McCombs acknowledges in his work that often times agenda setting is not always a “diabolical plan to control the minds of the public” and rather the by-product of having too much news to report. Bernard Coen somewhat concurs with McCombs that the media may not always be successful in telling the public how to think but “they are stunningly successful at telling the public what to think about.” 

However a reoccurring issue in my learning about how the media interacts with the public is that we are not victims or even innocent bystanders, rather we play a rather large role in directing the news ourselves by where our computer mouse chooses to click.

Within this theory there is an agenda setting family that works to clarify the dynamics of agenda setting.

 The Agenda Setting Family:

  
1.       Media Gatekeeping:

Looks at how individuals control the flow of messages through a communication channel.
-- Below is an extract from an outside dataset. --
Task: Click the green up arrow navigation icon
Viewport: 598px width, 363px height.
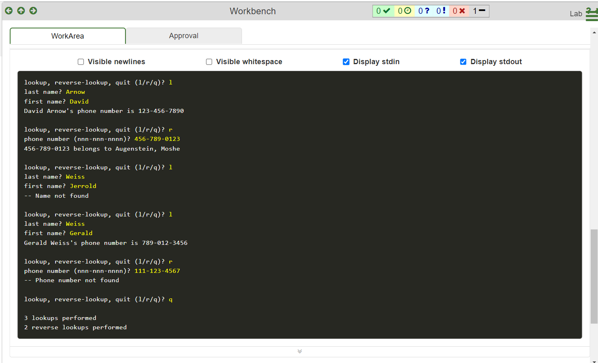Action: point(21,11)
This involves the way an issues is covered, and what the media chooses to reveal. 

2.       Media Advocacy: 

The purposive promotion of an important message, for example a message about health that is advocated for through the media.

3.       Agenda Cutting: 

Looks at how most of the truth or reality that is going on in the world, is not represented in the daily news, because it doesn’t rate on the public agenda as important or entertaining. 

4.       Agenda Surfing  (also known as the Bandwagon effect)

This looks at how the media follows crowd trends, where opinion on a topic may start in the public discussion media and then get picked up by other media groups as important. 

5.       The diffusion of News: 

The diffusion of news is how an important event is communicated to the public. It looks at how, when and where news is released.

6.       Portrayal of an Issue:

This looks at how an issue is portrayed in the media and states that the way an issue is portrayed, can influence how the public thinks about it. 

A point to note within the notion of different portrayals of an issue is that images can be used in a very powerful way to evoke different responses from the public, according to how they relate to the image. An example could be the Australian public opinion towards asylum seekers and, when influenced by media agenda and political agenda, how a positive or negative perception is spread through the public.


A family who have sought Asylum in Australia

A group of 'boat people' seeking asylum in Australia



Powers and strengths of the agenda setting theory: 


1.     Explanatory power
2.     Predictive power
3.     Organizing power
4.     Can be proven false ( like any good theory)
5.     Lays the ground work for other research

Weaknesses of agenda setting: 

1.     People who are well informed cannot be as easily swayed
2.     News cannot create and conceal problems
3.     People are not always ideally interested in what the news Is reporting and take a more casual approach to their perception of issues

Agenda setting is now changing dramatically because of the change in how we take in our media and our news. With the implementation of 24 hour news cycles, the media now have to ability to report on more events, however agenda setting is still in place in relation to what receives the most coverage.  It is also being transformed with the revolution of new journalists who use a smaller team of people and are more versatile and able to report news fast.